Vaile was summoned to Washington, D.C. to stand trial twice, in 1882 and 1883, and while he was eventually acquitted of the charges against him, he spent more than $100,000 defending himself. The ongoing trials did irreparable damage to the Vailes’ reputation in Independence, leaving them embarrassed and isolated in a community that had once welcomed them with open arms.

To make matters worse, Sophia was diagnosed with stomach cancer in the midst of Vaile’s second trial. While he was in Washington, she committed suicide by an overdose of morphine on Valentine’s Day, 1883. Colonel Vaile returned to an empty home, and lived the rest of his days in the house alone as a recluse. According to one legend, he was said to have been so distraught at the death of his wife that he buried her on the front lawn in a glass-topped coffin set flush with the ground, so he could see her whenever he wanted. After many years alone in the house, Vaile died of a stroke in 1895.

After the Vailes
After the death of Harvey Vaile, the mansion was appropriated for a number of other uses, serving as an inn, a sanitarium and, eventually, a museum.

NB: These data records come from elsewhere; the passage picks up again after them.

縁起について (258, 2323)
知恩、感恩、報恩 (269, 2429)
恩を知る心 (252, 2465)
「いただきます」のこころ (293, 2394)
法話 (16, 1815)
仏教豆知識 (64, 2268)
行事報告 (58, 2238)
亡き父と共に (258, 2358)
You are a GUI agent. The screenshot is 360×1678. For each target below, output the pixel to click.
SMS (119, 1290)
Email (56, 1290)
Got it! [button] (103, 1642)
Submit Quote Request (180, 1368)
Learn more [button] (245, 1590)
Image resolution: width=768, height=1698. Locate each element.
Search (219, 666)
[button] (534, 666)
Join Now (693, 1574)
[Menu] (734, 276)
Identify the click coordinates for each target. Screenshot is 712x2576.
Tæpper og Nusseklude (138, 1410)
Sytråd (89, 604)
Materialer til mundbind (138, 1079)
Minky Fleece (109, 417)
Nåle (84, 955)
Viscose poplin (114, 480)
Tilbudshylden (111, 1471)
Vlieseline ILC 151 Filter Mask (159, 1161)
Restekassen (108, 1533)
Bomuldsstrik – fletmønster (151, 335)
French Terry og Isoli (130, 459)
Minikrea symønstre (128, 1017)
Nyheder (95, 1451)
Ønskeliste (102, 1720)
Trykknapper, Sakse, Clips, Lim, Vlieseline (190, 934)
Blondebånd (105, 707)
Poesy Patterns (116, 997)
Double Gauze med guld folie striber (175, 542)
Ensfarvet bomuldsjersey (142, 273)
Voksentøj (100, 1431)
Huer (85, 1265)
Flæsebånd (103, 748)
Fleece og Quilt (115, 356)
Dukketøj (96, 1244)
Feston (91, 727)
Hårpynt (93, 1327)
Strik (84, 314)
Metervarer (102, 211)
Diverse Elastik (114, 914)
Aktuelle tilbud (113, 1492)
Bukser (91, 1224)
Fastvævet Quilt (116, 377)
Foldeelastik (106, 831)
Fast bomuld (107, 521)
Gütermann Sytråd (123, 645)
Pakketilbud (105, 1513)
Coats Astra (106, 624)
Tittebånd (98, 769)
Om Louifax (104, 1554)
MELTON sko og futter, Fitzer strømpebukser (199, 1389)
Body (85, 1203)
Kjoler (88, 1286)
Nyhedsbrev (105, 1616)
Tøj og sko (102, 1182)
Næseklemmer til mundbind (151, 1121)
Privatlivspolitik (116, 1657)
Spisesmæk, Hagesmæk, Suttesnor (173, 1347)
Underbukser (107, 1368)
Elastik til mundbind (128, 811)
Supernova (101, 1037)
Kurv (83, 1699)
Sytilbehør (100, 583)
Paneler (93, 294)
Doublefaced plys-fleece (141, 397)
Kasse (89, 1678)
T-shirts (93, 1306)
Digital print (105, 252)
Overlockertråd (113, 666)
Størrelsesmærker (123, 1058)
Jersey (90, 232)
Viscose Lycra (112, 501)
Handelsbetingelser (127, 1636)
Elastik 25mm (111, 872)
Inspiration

Many visitors to the Vaile Mansion over the years have reported spotting a woman in white, commonly thought to be the ghost of Sophia Vaile, wandering the halls of the property. She often looks out the windows at visitors on the grounds. She’s seen most often on the second floor, the site of her untimely death.

Sightings of a young man who many believe to be a patient of the sanitarium have also been documented—this spirit stalks the rooms of the third floor where he lived most of his life.

The Vaile Mansion is also overrun with other ghostly activity, from disembodied voices to shadowy figures ascending and descending the dark mahogany staircases.

Visiting the Vaile Mansion
If you want to try catching a glimpse of these spirits yourself, the Vaile Mansion is open to visitors from April to December, with many nighttime paranormal tours, as well. If you spot a ghost, let us know!